Unter einer Gilde wird eine Gruppe von Arten verstanden, welche auf ähnliche Weise vergleichbare Ressourcen nutzt und zwar ungeachtet ihres Verwandtschaftsgrades. Eingeführt wurde der Begriff 1967 von R.B. Root in einer Veröffentlichung zur Einnischung einer Mückenfänger-Art.[1] Der Begriff Gilde wird in der ökologischen Forschung weit überwiegend in Bezug auf Nahrungsressourcen von Tierarten verwendet, obwohl auch andere Ressourcen wie z. B. Nistplätze betrachtet werden können. In der Botanik wird der Begriff kaum gebraucht. Die gedankliche Zusammenfassung von Artengruppen als Gilden ist in zwei Zusammenhängen bedeutsam:
Der Begriff der Gilde wird in der Forschung in etlichen voneinander etwas verschiedenen Bedeutungen gebraucht. Abweichend von der Definition von Root werden vor allem sehr häufig diejenigen Arten, die gemeinsam eine Ressource nutzen, auch unabhängig von der Art und Weise des Erwerbs in einer Gilde gefasst[3]. Diese Verwendung des Begriffs ist mindestens genauso weit verbreitet wie diejenige, die der ursprünglichen Definition entspricht. Trotz der Unschärfe, die dadurch entsteht, wird es heute aufgrund des lange bestehenden Sprachgebrauchs nicht mehr für sinnvoll gehalten, für die verschiedenen Konzepte neue, eindeutige Namen zu prägen.
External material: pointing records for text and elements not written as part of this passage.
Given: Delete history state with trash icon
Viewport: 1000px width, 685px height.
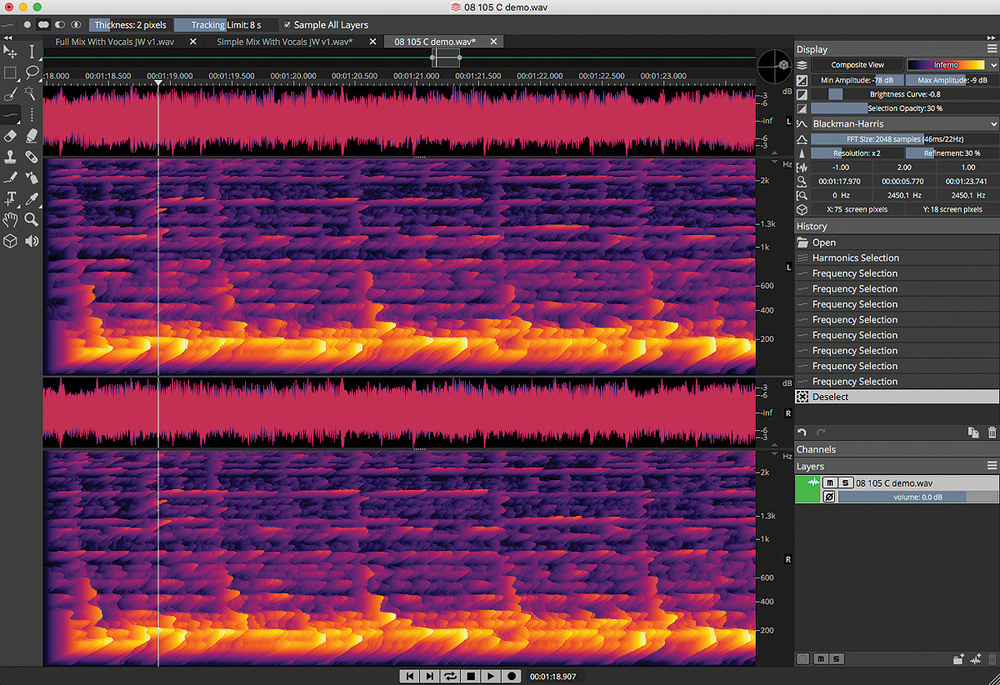Looking at the screenshot, I should point(992,432).
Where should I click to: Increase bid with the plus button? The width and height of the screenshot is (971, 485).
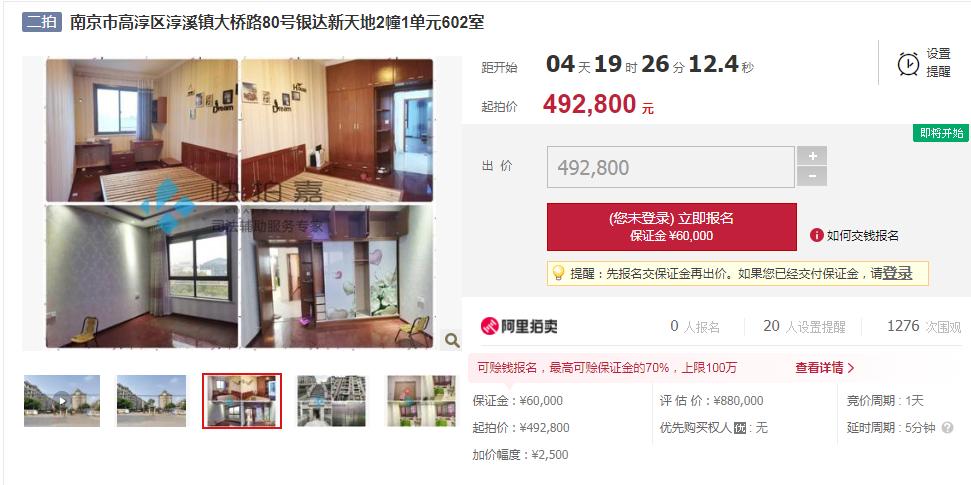click(x=812, y=155)
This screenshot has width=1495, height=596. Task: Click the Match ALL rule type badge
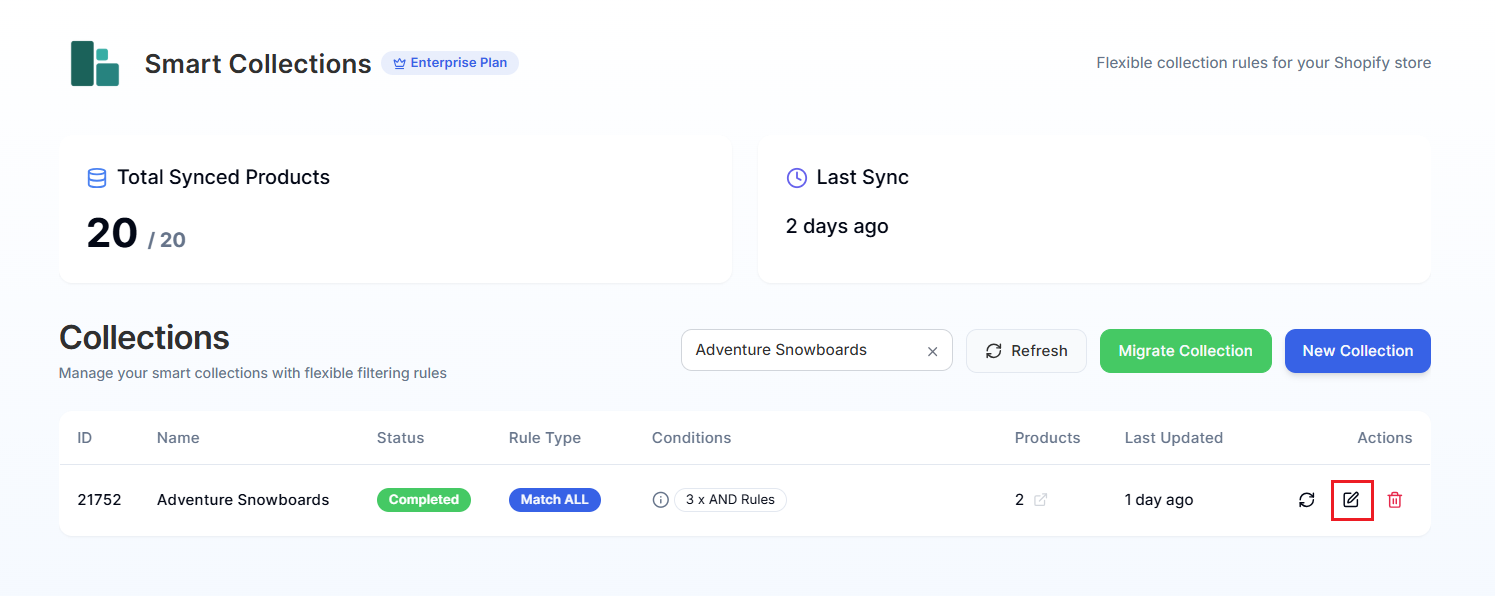tap(555, 499)
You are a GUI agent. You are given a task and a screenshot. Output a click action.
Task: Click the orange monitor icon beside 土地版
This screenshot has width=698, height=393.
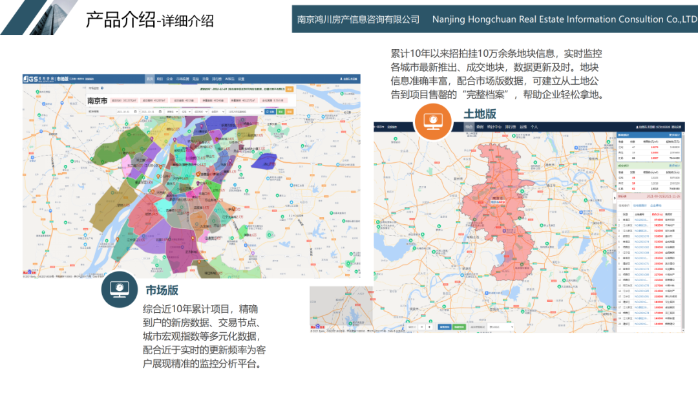click(x=433, y=121)
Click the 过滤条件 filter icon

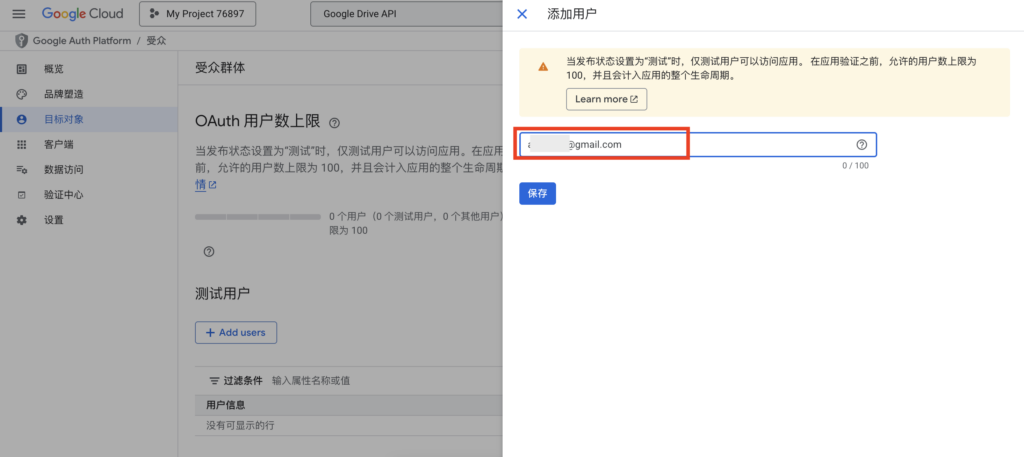tap(213, 381)
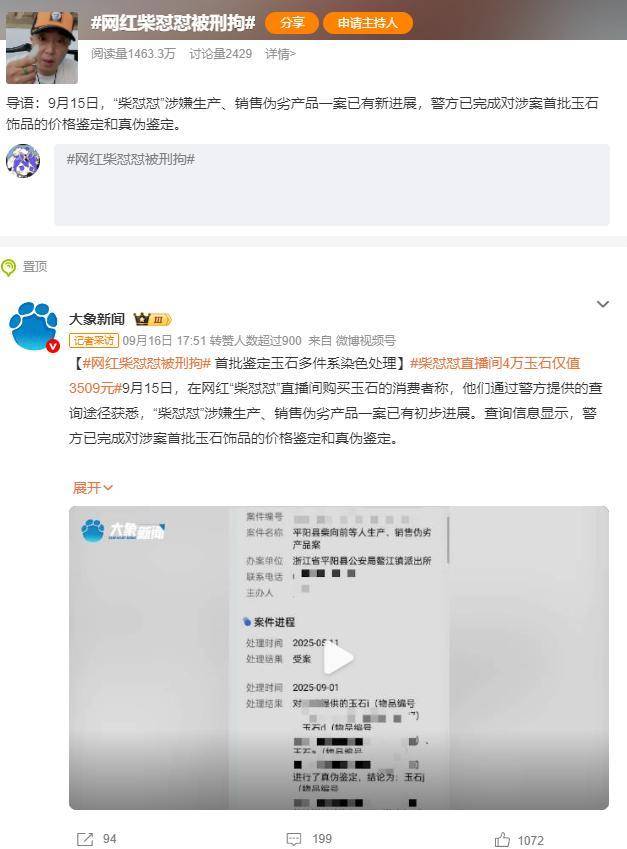Click the 分享 share button
The width and height of the screenshot is (627, 849).
[292, 23]
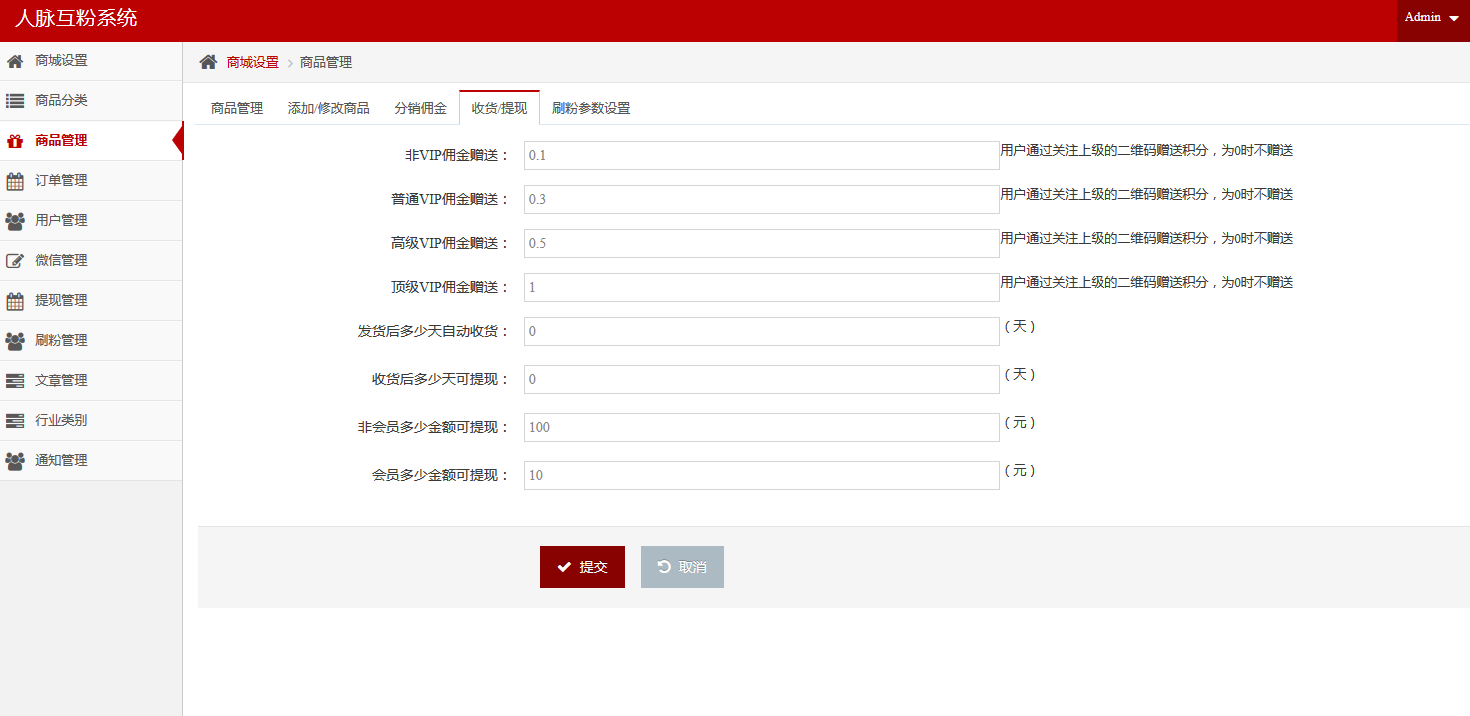
Task: Click the 发货后多少天自动收货 input box
Action: point(761,331)
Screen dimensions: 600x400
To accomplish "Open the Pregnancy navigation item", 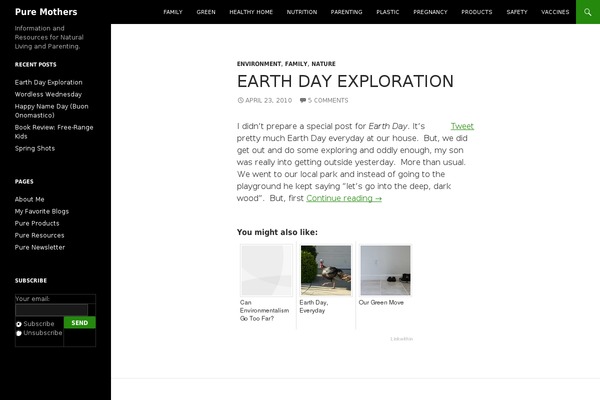I will coord(430,12).
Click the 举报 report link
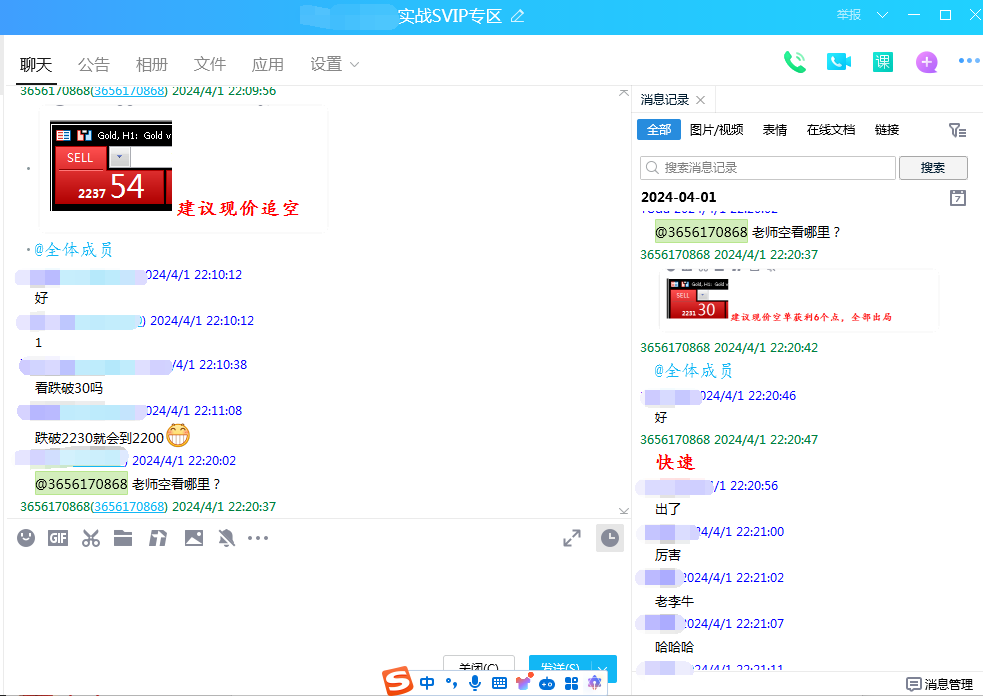This screenshot has height=696, width=983. point(848,15)
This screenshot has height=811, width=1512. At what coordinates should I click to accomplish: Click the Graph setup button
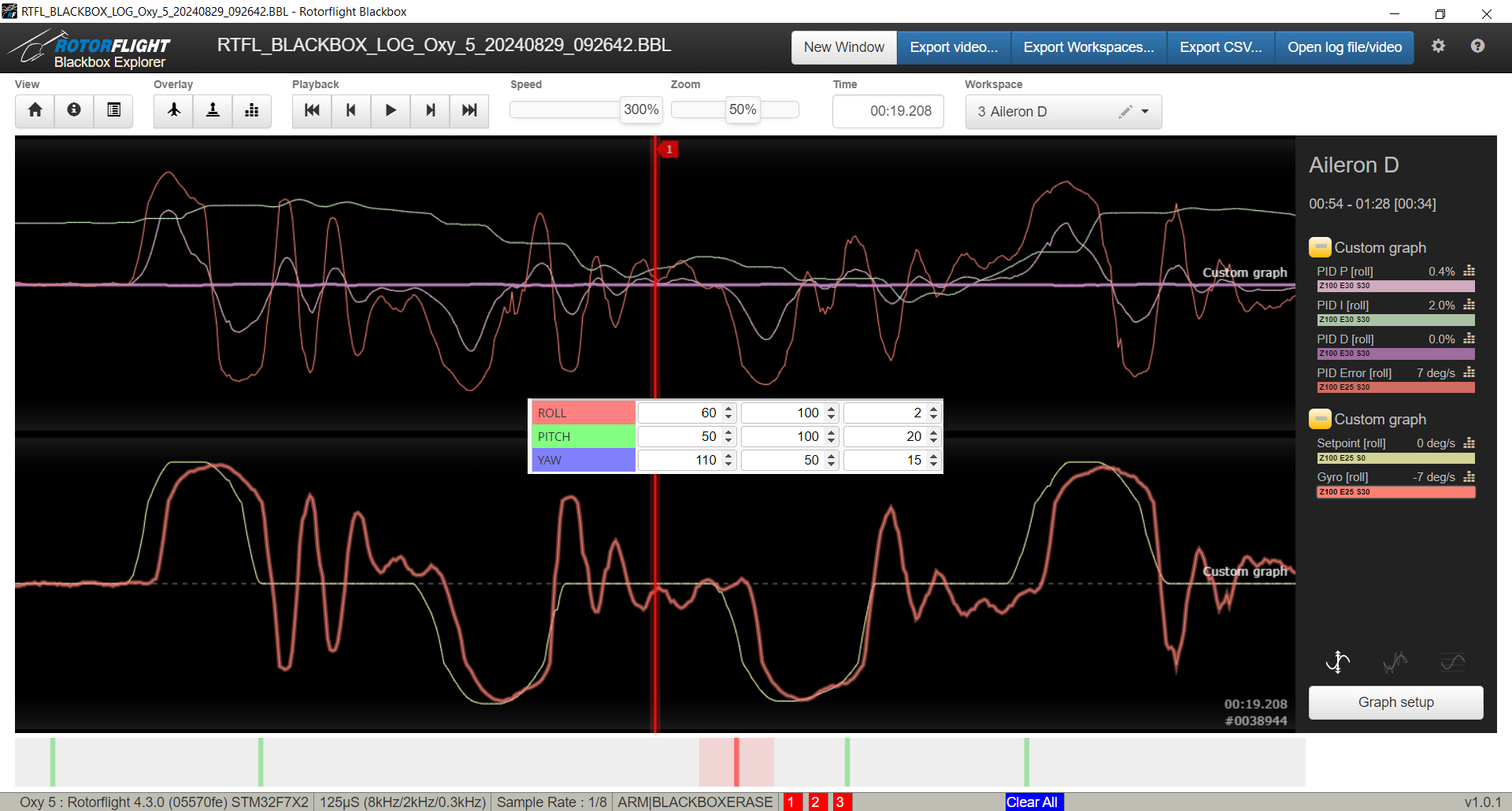coord(1395,702)
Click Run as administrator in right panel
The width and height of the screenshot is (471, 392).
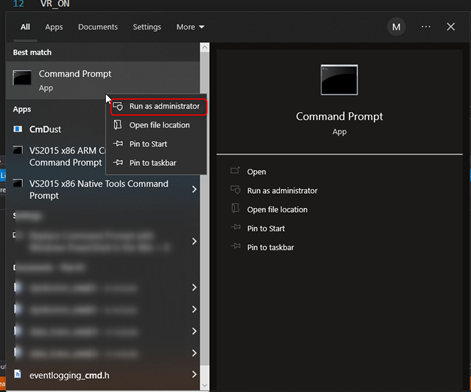point(282,191)
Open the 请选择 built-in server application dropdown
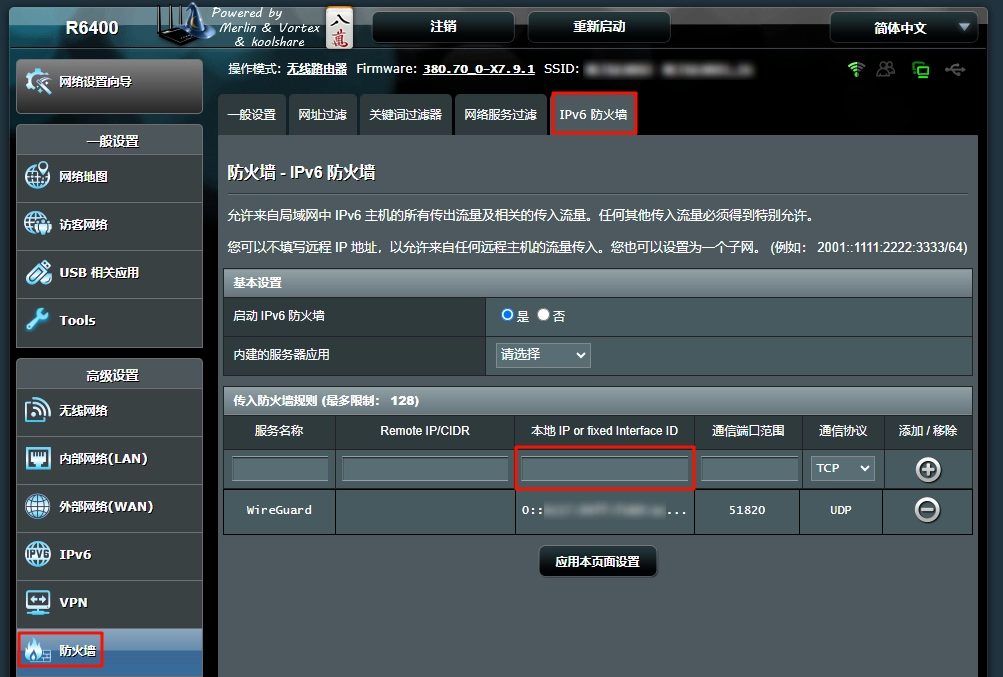The image size is (1003, 677). click(542, 355)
Komplementär zum Begriff der Gilde werden Artengemeinschaften auch in „funktionale Gruppen“ gegliedert. Im Gegensatz zur Gilde steht hier die gemeinsame Reaktion auf einen oder mehrere Umweltfaktoren im Zentrum des Interesses. Beispiele wären etwa die Unterscheidung von Arten nach ihrer Fortpflanzungsstrategie in r- und K-Arten oder die Aufteilung des Makrozoobenthos von Fließgewässern in Ernährungstypen wie Weidegänger, Shredder, Filtrierer, Räuber usw. Betrachtung von funktionalen Gruppen anstelle von Gilden ist in der Botanik und der Limnologie üblicher.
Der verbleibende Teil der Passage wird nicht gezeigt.